[Collected data]
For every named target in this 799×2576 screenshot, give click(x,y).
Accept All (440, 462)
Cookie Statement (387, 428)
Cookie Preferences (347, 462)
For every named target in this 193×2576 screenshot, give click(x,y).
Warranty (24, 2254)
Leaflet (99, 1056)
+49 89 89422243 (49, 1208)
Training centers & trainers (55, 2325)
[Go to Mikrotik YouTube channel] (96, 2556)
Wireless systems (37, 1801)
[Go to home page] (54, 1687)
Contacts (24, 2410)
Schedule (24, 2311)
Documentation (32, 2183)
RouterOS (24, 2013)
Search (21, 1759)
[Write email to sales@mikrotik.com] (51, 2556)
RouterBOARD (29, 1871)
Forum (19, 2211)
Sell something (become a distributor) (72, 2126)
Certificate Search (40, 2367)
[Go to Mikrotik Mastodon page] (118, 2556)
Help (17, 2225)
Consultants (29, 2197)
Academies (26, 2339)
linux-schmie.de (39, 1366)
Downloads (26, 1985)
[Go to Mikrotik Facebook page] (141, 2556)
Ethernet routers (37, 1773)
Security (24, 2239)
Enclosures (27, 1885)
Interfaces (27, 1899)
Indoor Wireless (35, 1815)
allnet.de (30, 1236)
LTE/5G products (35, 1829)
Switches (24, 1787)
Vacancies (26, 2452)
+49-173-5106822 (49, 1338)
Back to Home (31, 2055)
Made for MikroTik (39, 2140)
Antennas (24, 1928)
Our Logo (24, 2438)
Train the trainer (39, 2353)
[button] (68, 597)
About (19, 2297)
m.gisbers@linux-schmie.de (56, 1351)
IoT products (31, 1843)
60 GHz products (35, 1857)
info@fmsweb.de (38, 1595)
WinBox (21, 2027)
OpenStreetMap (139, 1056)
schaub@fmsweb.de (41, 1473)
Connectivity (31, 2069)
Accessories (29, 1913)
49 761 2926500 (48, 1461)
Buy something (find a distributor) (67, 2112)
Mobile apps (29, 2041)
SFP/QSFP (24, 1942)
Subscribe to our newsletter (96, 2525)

==

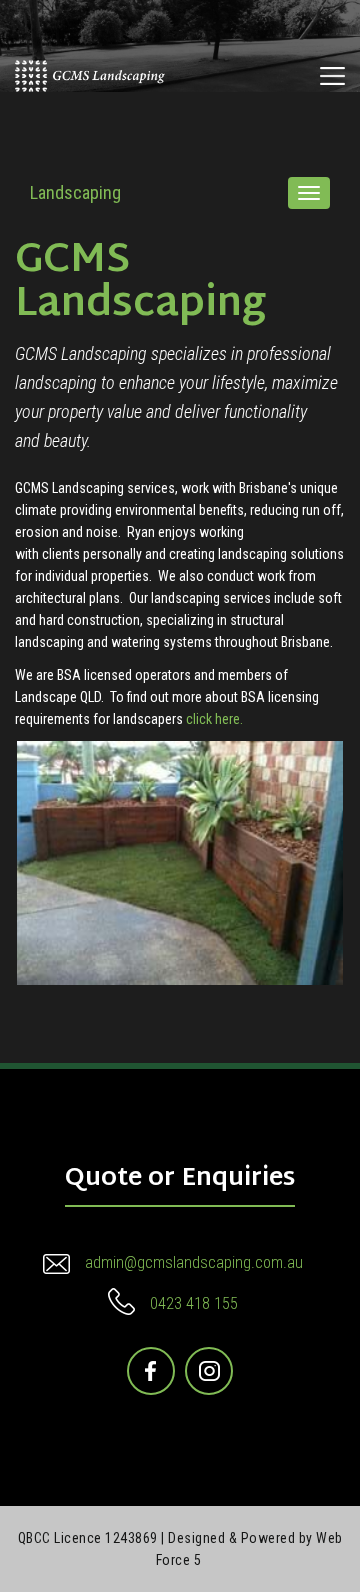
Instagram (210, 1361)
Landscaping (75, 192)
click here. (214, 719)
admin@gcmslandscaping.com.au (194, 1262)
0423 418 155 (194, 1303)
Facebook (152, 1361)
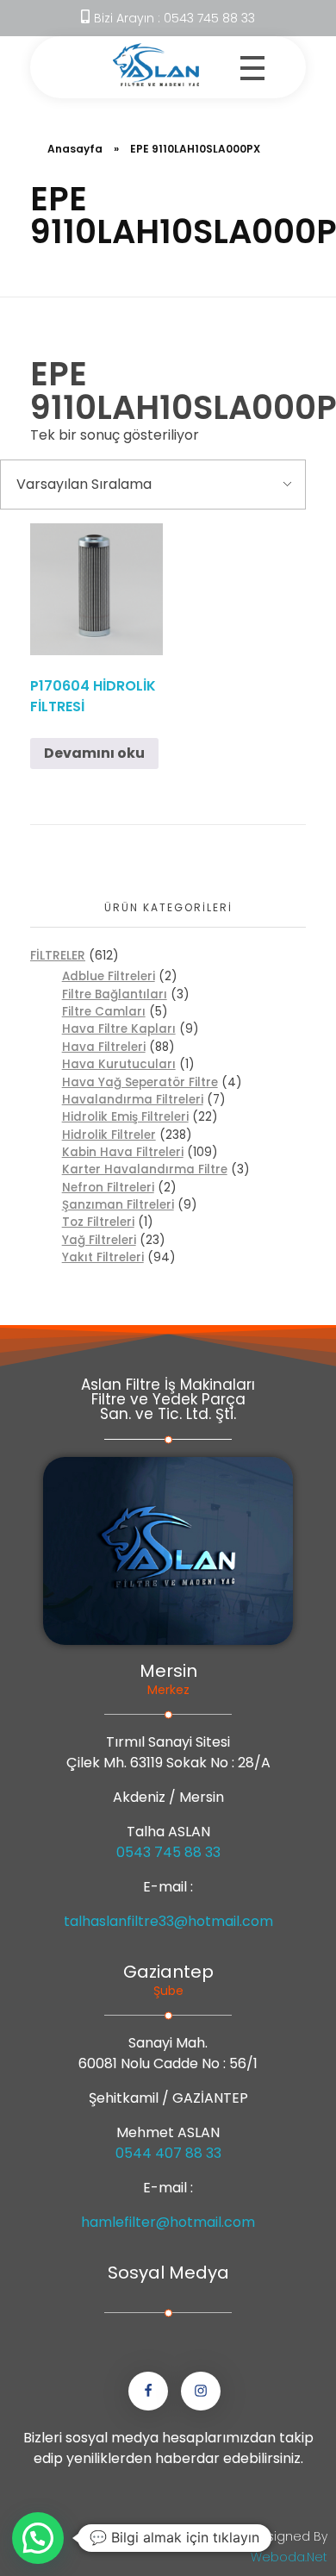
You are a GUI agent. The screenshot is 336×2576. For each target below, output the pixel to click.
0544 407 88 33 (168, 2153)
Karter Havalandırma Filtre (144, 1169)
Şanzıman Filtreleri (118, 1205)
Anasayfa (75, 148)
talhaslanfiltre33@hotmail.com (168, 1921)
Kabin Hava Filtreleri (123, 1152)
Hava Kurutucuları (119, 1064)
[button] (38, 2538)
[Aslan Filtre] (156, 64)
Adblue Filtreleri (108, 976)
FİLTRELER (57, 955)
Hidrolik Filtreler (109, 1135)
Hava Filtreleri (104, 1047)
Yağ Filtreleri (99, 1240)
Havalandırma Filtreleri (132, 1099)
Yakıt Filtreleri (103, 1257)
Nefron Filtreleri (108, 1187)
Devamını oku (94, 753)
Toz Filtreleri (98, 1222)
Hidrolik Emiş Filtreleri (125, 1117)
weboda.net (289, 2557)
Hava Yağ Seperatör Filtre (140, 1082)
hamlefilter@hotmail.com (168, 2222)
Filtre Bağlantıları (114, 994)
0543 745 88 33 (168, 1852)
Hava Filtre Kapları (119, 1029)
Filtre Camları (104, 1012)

#### Required work:
Extract from the records above the lines from the one containing "For every named target in this 799×2576" to the one containing "m.gisbers@linux-schmie.de (56, 1351)", both lines included, exactly as they appear and with nothing else.

#### Response to the exercise:
For every named target in this 799×2576 screenshot, give click(x,y).
Accept All (440, 462)
Cookie Statement (387, 428)
Cookie Preferences (347, 462)
For every named target in this 193×2576 screenshot, give click(x,y).
Warranty (24, 2254)
Leaflet (99, 1056)
+49 89 89422243 (49, 1208)
Training centers & trainers (55, 2325)
[Go to Mikrotik YouTube channel] (96, 2556)
Wireless systems (37, 1801)
[Go to home page] (54, 1687)
Contacts (24, 2410)
Schedule (24, 2311)
Documentation (32, 2183)
RouterOS (24, 2013)
Search (21, 1759)
[Write email to sales@mikrotik.com] (51, 2556)
RouterBOARD (29, 1871)
Forum (19, 2211)
Sell something (become a distributor) (72, 2126)
Certificate Search (40, 2367)
[Go to Mikrotik Mastodon page] (118, 2556)
Help (17, 2225)
Consultants (29, 2197)
Academies (26, 2339)
linux-schmie.de (39, 1366)
Downloads (26, 1985)
[Go to Mikrotik Facebook page] (141, 2556)
Ethernet routers (37, 1773)
Security (24, 2239)
Enclosures (27, 1885)
Interfaces (27, 1899)
Indoor Wireless (35, 1815)
allnet.de (30, 1236)
LTE/5G products (35, 1829)
Switches (24, 1787)
Vacancies (26, 2452)
+49-173-5106822 (49, 1338)
Back to Home (31, 2055)
Made for MikroTik (39, 2140)
Antennas (24, 1928)
Our Logo (24, 2438)
Train the trainer (39, 2353)
[button] (68, 597)
About (19, 2297)
m.gisbers@linux-schmie.de (56, 1351)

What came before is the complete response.